◆ What to work on
Taking the line with "dangerously (83, 399)" as the first and the line with "Home (611, 40)" as the last, set down exactly every line in that range from the entries below, and no more.

[Stored data entries]
▬▬▬▬▬▬▬▬▬▬
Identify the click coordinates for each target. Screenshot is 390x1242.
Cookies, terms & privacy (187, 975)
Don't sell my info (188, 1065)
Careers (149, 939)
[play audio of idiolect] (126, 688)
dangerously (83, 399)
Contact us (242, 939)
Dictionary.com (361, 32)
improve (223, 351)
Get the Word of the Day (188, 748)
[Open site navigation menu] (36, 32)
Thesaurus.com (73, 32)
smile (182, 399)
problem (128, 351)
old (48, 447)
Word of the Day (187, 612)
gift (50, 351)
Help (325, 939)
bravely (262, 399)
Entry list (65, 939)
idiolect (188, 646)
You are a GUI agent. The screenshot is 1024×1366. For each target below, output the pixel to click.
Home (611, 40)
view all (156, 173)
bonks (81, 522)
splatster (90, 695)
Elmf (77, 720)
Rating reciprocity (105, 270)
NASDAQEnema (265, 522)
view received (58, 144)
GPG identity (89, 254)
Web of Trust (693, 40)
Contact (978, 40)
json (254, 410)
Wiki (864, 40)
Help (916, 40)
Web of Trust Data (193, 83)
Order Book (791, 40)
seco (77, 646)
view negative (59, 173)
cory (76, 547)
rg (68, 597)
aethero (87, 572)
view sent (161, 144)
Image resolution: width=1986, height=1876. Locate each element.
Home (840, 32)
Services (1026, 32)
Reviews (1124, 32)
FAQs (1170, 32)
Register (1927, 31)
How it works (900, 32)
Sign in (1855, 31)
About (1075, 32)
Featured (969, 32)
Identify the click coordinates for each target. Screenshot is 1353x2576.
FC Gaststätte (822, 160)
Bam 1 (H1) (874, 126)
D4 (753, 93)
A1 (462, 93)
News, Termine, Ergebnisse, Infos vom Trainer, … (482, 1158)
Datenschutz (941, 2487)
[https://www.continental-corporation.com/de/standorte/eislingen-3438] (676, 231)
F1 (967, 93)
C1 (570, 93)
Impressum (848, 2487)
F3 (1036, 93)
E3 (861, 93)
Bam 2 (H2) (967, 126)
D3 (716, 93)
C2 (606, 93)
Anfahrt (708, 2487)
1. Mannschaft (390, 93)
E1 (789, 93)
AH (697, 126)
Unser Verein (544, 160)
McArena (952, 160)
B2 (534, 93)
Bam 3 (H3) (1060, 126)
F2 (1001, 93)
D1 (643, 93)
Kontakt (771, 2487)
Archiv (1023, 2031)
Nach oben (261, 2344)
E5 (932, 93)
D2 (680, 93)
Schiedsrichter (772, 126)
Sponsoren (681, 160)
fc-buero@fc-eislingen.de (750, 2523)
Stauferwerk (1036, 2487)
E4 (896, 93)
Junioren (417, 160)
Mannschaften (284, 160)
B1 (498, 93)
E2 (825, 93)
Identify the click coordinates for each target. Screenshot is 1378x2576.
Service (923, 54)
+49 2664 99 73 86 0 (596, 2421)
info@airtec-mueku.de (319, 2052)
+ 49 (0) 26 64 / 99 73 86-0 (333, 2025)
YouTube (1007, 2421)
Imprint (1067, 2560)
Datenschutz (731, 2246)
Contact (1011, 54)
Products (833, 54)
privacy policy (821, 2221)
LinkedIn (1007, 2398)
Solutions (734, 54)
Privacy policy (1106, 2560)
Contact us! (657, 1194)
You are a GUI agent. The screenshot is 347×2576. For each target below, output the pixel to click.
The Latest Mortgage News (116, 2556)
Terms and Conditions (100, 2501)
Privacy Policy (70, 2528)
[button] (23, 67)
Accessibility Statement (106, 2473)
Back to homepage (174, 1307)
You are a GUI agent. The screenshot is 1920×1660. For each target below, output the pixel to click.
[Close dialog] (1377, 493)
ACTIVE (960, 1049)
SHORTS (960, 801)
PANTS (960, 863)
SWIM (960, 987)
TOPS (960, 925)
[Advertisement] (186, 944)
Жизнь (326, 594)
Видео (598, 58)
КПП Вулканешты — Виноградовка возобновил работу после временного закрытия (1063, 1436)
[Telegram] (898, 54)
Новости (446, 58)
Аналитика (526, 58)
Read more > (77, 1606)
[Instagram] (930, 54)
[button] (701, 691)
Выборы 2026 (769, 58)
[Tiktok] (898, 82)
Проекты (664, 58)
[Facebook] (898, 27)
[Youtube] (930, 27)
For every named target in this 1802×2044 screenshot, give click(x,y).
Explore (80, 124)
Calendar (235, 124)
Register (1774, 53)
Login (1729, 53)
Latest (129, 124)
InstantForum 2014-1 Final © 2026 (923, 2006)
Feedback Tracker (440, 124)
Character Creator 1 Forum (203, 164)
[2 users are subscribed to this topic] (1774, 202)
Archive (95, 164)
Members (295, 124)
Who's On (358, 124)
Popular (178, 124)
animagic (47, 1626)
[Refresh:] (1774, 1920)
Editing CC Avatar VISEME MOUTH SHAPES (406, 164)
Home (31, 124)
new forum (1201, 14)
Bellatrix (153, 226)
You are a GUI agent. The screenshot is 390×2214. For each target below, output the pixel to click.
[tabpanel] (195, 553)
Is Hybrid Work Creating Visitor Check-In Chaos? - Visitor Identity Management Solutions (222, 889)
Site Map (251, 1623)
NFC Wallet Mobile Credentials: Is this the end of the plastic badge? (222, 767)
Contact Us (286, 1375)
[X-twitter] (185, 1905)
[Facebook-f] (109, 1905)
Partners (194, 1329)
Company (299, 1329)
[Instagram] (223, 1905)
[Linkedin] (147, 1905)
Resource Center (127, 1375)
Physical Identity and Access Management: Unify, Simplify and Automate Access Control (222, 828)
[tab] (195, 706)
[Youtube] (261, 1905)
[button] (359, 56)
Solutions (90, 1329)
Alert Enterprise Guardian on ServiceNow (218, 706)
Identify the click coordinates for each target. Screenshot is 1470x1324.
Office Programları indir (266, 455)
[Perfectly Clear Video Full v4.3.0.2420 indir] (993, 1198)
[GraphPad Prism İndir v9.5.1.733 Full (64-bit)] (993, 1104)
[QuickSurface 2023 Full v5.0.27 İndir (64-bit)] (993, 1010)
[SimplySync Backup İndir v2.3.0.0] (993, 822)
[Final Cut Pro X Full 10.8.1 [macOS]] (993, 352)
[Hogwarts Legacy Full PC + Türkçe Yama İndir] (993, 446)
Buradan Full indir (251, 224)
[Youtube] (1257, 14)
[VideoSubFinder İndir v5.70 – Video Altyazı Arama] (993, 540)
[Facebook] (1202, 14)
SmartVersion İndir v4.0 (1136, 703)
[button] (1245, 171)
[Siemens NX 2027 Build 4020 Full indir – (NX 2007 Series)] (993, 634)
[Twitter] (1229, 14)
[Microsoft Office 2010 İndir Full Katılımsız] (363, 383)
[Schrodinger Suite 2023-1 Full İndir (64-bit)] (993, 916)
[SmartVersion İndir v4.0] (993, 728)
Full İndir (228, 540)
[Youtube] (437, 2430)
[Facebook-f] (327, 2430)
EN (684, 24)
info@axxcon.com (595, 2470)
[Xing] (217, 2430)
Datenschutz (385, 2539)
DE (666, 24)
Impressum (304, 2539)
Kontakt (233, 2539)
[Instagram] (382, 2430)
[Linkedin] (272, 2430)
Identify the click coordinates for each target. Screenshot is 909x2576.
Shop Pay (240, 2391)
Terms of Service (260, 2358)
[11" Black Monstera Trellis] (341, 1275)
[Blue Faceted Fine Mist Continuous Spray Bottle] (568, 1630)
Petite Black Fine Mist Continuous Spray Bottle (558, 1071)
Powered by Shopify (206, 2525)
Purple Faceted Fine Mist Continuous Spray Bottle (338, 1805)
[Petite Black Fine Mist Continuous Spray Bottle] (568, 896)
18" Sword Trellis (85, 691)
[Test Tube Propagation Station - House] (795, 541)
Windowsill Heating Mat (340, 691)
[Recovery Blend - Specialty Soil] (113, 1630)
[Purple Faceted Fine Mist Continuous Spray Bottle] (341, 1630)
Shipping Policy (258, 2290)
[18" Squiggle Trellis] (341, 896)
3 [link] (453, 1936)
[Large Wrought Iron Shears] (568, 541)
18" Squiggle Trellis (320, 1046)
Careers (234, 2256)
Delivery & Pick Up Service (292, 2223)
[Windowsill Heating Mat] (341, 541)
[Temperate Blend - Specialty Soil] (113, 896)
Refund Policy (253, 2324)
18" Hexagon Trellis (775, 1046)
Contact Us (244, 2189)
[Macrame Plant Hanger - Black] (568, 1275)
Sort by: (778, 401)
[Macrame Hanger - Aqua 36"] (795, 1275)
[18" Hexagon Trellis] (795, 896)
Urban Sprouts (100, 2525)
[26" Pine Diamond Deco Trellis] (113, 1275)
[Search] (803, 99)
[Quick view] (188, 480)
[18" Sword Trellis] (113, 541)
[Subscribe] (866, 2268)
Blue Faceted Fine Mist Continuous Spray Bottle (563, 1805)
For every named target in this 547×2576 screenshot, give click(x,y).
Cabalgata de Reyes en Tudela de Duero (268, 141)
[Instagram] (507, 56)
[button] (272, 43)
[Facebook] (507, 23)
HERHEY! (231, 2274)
▬▬▬▬▬▬▬▬▬▬
◆ Exercise answer
dangerously (83, 399)
Contact us (242, 939)
Dictionary.com (361, 32)
improve (223, 351)
Get the Word of the Day (188, 748)
[Open site navigation menu] (36, 32)
Thesaurus.com (73, 32)
smile (182, 399)
problem (128, 351)
old (48, 447)
Word of the Day (187, 612)
gift (50, 351)
Help (325, 939)
bravely (262, 399)
Entry list (65, 939)
idiolect (188, 646)
You are a GUI agent. The screenshot is 1024×1366. For each target below, output the pixel to click.
Home (611, 40)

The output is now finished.